The K8 locus in Kaposi's sarcoma-associated herpesvirus (KSHV) is syntenic with the Epstein-Barr virus (EBV) BZLF (Z) locus and expresses three alternatively spliced transcripts. The fully spliced transcript encodes K-bZIP, the KSHV homologue of the EBV immediate-early transcriptional transactivator Z. Here we show that despite the presence of alternatively spliced transcripts, the protein from the fully spliced RNA, K-bZIP, is the principal product detectable in KSHV-infected B cells. The protein is detected only in lytically infected cells and is localized to the nucleus. We further characterized K-bZIP by determining its phosphorylation status. Phosphoamino acid analysis revealed phosphorylation on serine and threonine. Analysis of the sites of K-bZIP phosphorylation by tandem mass spectrometry revealed that K-bZIP was phosphorylated on Thr 111 and Ser 167. These phosphorylation sites are contained within cyclin-dependent kinase (CDK) recognition sites with the consensus sequence (S/T)PXR, suggesting that K-bZIP could be phosphorylated by CDKs. We tested this hypothesis using an in vitro kinase reaction performed in whole-cell extracts that resemble in vivo conditions more closely than standard in vitro kinase reactions.

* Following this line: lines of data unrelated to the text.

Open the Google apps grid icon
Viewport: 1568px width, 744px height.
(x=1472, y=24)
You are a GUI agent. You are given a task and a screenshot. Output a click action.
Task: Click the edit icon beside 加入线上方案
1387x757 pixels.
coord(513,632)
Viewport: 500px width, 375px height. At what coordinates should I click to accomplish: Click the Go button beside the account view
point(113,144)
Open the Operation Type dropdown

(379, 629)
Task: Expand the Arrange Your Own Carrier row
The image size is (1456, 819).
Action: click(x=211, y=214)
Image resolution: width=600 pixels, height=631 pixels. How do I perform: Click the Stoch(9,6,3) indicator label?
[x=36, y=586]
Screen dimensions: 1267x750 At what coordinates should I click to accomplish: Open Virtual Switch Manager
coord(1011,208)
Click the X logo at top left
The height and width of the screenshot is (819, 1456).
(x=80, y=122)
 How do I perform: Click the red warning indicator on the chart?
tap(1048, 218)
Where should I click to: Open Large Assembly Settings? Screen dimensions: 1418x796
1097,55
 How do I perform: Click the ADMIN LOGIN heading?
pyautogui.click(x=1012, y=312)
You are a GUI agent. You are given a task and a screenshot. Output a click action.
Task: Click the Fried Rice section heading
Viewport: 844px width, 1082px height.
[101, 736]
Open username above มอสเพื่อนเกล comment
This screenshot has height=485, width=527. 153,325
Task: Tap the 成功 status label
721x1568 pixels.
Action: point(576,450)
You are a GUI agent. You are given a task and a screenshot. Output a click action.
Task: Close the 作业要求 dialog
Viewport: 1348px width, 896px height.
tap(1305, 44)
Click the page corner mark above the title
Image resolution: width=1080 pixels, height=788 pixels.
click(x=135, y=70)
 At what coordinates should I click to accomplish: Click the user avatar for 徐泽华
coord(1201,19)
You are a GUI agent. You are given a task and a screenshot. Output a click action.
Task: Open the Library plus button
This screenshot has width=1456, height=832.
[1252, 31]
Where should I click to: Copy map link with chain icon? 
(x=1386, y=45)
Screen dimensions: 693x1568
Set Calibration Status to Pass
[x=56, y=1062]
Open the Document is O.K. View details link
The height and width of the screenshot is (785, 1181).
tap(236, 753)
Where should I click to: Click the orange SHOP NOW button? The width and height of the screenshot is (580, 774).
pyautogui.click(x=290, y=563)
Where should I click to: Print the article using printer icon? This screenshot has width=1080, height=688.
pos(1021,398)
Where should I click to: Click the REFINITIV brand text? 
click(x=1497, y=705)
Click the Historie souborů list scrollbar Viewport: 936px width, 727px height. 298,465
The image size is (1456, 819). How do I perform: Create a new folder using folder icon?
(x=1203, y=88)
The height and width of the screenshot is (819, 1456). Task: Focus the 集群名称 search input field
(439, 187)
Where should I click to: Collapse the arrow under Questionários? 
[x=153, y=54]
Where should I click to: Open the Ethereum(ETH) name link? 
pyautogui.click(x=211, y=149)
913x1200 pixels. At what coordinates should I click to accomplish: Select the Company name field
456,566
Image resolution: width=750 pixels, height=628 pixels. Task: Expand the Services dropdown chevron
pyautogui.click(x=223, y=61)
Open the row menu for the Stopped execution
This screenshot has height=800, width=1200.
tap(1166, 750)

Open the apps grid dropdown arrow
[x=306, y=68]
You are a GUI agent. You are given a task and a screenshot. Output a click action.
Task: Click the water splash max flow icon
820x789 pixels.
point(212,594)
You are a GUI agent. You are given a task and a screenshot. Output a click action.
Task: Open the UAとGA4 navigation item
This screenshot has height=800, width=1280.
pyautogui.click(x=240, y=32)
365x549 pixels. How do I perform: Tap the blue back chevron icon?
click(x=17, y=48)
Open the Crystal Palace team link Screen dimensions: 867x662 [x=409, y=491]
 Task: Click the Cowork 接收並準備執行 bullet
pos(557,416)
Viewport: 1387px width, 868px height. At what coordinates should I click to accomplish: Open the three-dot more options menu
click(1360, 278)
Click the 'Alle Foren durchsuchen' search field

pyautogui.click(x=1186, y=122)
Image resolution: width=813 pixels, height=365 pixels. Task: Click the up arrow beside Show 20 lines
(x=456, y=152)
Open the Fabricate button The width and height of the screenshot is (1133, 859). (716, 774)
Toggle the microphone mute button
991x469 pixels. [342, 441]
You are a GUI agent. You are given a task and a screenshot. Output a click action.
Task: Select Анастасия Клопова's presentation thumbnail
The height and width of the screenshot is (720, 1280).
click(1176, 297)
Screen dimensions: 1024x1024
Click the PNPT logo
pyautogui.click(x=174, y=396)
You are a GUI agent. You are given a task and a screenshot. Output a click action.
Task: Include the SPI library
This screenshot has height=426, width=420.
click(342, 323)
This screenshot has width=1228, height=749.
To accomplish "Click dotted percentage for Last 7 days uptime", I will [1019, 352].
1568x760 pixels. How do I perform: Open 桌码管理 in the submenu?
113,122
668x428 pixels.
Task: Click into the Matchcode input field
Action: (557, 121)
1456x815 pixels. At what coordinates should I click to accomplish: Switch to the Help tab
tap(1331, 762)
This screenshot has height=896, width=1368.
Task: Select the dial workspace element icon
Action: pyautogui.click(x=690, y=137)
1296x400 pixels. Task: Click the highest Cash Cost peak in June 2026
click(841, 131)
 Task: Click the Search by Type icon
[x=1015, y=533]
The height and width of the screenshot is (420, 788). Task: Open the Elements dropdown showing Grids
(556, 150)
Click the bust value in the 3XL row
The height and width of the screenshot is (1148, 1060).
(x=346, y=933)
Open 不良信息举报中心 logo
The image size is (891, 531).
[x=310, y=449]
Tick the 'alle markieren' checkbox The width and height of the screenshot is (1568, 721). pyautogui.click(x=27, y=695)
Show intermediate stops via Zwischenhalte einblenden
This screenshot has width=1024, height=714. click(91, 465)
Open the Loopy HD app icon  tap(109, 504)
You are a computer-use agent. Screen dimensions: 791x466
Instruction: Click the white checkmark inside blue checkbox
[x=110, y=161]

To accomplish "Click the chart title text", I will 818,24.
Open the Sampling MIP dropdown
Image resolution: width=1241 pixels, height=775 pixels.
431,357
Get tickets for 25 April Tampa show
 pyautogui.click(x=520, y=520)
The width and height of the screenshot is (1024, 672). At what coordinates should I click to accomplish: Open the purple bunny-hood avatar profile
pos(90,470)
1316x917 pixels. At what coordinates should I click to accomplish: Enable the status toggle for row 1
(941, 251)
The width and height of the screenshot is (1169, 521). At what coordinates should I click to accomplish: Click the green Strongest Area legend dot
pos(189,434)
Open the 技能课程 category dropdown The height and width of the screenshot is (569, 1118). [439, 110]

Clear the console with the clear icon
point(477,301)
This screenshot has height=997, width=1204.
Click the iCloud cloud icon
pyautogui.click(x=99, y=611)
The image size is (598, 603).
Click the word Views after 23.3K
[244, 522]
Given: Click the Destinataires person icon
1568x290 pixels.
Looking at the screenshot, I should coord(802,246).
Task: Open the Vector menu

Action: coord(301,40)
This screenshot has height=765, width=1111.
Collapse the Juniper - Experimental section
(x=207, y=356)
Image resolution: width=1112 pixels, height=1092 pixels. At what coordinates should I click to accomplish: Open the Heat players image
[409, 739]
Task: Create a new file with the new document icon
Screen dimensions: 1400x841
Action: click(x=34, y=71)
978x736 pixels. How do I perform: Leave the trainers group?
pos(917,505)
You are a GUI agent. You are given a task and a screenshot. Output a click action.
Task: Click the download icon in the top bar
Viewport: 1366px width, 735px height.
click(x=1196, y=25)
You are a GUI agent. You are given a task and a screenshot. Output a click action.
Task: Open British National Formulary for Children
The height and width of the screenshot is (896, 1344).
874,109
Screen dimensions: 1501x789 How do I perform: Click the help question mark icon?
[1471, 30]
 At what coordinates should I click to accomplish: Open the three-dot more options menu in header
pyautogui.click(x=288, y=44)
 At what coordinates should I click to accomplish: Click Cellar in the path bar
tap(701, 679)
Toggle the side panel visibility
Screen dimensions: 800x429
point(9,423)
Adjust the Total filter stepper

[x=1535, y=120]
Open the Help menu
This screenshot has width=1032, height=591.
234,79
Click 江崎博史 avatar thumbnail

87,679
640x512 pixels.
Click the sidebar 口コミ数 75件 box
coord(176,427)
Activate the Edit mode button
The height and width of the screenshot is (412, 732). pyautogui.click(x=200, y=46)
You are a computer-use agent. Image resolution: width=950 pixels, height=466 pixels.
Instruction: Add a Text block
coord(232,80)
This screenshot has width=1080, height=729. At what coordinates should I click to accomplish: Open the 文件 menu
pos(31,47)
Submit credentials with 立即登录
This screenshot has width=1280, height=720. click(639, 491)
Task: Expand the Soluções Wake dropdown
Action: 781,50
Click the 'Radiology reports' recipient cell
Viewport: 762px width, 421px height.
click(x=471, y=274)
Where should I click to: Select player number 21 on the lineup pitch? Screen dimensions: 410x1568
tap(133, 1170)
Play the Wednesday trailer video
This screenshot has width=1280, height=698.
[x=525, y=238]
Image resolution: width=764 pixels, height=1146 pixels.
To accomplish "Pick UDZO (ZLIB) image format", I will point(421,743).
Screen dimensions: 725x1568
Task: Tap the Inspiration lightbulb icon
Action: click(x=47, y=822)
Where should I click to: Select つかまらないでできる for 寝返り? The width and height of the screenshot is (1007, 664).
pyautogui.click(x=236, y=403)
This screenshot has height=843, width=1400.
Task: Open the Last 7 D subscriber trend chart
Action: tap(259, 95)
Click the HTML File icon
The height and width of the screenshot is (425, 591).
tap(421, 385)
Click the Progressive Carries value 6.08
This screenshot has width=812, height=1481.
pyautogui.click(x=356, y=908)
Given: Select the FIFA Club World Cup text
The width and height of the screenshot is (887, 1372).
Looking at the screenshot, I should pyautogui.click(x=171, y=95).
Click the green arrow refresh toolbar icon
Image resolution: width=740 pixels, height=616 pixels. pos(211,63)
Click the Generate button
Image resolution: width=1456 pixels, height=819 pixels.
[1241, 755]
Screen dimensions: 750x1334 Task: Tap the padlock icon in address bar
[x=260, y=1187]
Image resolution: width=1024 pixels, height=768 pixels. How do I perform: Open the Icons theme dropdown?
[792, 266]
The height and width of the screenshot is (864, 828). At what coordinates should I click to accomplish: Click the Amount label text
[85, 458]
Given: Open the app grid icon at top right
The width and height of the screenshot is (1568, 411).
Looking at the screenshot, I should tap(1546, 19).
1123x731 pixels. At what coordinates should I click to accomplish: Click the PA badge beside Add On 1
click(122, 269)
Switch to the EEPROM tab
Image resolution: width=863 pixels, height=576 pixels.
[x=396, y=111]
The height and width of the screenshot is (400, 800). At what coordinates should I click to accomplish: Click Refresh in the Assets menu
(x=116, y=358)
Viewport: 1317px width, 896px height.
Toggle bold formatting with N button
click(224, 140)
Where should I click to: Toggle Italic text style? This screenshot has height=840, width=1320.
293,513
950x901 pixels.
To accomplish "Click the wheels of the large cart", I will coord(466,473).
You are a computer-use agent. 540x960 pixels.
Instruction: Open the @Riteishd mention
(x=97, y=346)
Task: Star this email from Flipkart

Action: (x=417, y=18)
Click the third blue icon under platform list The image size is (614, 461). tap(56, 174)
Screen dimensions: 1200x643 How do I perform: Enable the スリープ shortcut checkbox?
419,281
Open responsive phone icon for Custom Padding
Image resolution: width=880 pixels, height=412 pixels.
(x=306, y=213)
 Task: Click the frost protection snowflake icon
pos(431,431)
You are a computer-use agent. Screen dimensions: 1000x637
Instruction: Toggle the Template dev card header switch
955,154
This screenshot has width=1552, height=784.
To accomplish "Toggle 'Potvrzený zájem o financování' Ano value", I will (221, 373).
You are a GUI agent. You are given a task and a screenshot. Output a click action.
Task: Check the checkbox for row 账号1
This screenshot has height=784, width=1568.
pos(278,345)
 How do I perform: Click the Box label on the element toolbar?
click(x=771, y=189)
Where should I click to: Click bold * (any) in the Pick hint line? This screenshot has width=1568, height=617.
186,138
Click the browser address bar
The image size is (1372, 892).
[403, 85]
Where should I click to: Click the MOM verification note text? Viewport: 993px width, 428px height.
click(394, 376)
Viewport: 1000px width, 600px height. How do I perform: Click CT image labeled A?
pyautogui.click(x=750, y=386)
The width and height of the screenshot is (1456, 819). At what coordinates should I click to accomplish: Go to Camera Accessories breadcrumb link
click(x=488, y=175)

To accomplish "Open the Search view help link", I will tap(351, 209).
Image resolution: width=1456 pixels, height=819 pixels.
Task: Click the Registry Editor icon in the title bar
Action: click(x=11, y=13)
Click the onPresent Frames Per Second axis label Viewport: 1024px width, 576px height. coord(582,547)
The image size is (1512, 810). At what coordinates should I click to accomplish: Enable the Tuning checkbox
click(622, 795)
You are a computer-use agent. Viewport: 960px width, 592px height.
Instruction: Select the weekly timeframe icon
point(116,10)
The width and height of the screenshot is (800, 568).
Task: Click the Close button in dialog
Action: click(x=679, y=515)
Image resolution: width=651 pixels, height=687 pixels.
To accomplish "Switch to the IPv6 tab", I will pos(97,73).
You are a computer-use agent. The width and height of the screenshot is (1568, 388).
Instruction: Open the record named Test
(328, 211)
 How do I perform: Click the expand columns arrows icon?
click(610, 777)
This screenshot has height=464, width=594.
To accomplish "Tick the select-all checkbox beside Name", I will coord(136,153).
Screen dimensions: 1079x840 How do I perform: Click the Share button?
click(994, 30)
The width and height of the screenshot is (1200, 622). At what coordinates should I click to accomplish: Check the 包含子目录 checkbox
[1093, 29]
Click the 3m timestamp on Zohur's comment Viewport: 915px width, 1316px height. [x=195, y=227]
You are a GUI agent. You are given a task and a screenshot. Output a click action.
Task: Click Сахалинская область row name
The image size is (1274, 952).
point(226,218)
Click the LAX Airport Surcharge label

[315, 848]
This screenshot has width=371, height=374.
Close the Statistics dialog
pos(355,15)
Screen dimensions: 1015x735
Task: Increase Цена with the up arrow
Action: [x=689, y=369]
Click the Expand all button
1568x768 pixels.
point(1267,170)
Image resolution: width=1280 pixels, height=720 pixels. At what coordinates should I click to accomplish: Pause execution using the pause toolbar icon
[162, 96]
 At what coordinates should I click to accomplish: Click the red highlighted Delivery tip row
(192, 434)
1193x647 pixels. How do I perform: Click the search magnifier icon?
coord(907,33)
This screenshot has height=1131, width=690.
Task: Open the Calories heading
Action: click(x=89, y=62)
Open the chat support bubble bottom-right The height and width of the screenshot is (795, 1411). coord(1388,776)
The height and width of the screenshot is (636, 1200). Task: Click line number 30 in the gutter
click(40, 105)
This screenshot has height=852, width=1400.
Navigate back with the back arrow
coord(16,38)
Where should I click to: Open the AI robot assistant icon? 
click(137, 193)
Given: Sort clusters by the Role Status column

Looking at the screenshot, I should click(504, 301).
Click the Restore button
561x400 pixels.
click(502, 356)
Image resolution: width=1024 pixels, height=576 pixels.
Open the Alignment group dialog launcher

We found that the three CDK-cyclin complexes we tested phosphorylated K-bZIP but not the control ORF 73 protein, which contains four (S/T)PXR sites. Ectopic expression of K-bZIP cannot reactivate KSHV from latency, and single and double mutants of K-bZIP in which alanines replaced the phosphorylated serine and/or threonine also failed to induce lytic replication. These studies indicate that K-bZIP is a substrate for CDKs and should inform further functional analyses of the protein.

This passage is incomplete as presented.